Le président américain ne semble pas tirer les leçons de ses erreurs. Il a déjà laissé courir plusieurs ultimatums adressés à la Russie, sans résultats.
Le doigt menaçant de Trump pointé vers le dirigeant du Kremlin ne fait donc plus peur à personne, et Poutine peut désormais partir du principe que le républicain ne lui mettra pas une pression ingérable afin qu'il mette un terme à la guerre en Ukraine.
Comme lors des précédentes tentatives de négociation, Washington coupe l'herbe sous le pied de ses alliés en amont. Le vice-président Vance a publiquement déclaré que les Etats-Unis ne soutiendraient plus l'Ukraine et que les Européens pourraient certes fournir et payer des armes américaines pour Kiev, mais sans rien attendre de Washington directement.
Il va sans dire que ce n'est pas comme ça que l'on construit une menace crédible face à Poutine.
En conséquence, le Kremlin se frotte les mains: son homme fort a beau être recherché par la Cour pénale internationale pour crimes de guerre présumés, Trump, naïf, estime judicieux de l'inviter chez lui, lui accordant au passage une bonne dose d'importance. Poutine n'a donc rien à perdre en se rendant en Alaska vendredi.
Sur le front, tout va aussi très bien pour la Russie: une percée dans la région de Donetsk met l'adversaire fortement sous pression. La conquête de villes importantes comme Pokrovsk, Kostyantynivka, Kramatorsk et Sloviansk se rapproche. Le Kremlin espère ainsi convaincre Trump du caractère désespéré de la position ukrainienne.
Poutine va réitérer ses revendications bien connues: la cession de quatre régions à la Russie et la mise en place à Kiev d'un gouvernement fidèle à Moscou. Il accepterait par ailleurs un cessez-le-feu si le camp adverse se retirait de son plein gré de Donetsk.
Volodymy Zelensky devrait dire non à ces demandes, sans que cela ne porte trop à conséquence pour Poutine, qui ne souhaite en réalité pas terminer la guerre. Il est en effet sur le point de remporter une bataille importante, voire décisive. Et si Zelensky refuse, Trump et Poutine pourront rejeter la faute sur les Ukrainiens.

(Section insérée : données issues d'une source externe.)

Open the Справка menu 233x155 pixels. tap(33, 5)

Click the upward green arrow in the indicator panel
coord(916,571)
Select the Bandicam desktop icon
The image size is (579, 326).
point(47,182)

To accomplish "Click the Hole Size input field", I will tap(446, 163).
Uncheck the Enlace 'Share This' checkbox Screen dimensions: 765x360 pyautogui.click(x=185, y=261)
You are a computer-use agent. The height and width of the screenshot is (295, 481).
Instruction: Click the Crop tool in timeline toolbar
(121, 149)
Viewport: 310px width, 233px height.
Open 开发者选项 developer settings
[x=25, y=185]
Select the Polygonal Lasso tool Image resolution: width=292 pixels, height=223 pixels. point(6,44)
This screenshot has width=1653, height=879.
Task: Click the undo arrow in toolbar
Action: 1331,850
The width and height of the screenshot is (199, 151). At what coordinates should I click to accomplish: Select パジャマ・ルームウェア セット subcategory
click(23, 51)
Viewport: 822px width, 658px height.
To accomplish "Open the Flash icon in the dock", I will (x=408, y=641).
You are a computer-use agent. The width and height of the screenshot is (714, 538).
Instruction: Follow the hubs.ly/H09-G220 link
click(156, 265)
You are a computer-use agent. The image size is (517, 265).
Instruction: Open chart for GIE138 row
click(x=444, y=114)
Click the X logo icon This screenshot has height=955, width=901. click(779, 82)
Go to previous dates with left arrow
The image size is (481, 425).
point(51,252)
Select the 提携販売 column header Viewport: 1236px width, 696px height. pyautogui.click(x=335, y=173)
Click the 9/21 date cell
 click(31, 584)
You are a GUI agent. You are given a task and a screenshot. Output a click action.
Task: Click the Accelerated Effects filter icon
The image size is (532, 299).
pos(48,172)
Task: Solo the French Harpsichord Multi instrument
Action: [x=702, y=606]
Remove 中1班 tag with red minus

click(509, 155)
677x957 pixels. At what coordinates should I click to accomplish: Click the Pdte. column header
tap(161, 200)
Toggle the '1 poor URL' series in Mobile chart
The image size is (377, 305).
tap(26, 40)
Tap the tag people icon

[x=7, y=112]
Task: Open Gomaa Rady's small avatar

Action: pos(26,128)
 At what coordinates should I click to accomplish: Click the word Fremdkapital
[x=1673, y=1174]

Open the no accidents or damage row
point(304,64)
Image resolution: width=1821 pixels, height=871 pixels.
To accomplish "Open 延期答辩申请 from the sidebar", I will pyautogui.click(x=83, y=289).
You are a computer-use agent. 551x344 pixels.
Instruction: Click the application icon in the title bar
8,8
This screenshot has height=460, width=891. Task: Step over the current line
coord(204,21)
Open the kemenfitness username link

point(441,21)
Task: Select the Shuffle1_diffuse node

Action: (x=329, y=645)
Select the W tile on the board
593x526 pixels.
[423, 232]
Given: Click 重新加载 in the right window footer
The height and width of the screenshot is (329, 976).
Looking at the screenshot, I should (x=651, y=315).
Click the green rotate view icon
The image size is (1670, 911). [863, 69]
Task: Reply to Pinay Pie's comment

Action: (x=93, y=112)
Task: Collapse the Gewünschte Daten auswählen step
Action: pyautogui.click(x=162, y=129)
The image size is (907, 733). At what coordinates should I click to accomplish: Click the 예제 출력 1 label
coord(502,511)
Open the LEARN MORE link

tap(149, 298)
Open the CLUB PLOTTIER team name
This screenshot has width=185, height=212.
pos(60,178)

L'objectif du président russe est clair: éloigner Trump des Européens autant que possible, ce qui revient à torpiller les relations transatlantiques. Voilà pourquoi ni les Européens ni Zelensky ne participent aux négociations en Alaska. Va-t-on tenter d'imposer aux Ukrainiens une paix dictée et désavantageuse? Ou bien la rencontre se soldera-t-elle par un échec? Kiev sera-t-elle au final tenue pour responsable de la poursuite du conflit? Tout cela se précisera sans doute vendredi et samedi.
Un résultat favorable à l'Ukraine demeure peu probable. L'idéal: un cessez-le-feu immédiat, le gel du front et des garanties de sécurité empêchant une nouvelle offensive ennemie. A ces conditions, la population serait peut-être prête à accepter des pertes territoriales. Mais ce ne sont que des vœux pieux.
Trump parle vaguement d'un échange de territoires, sans mentionner qu'il s'agit en réalité d'une cession d'une partie de l'Ukraine à la Russie. Tout ce qui reste à déterminer, c'est la surface que Poutine peut espérer récupérer.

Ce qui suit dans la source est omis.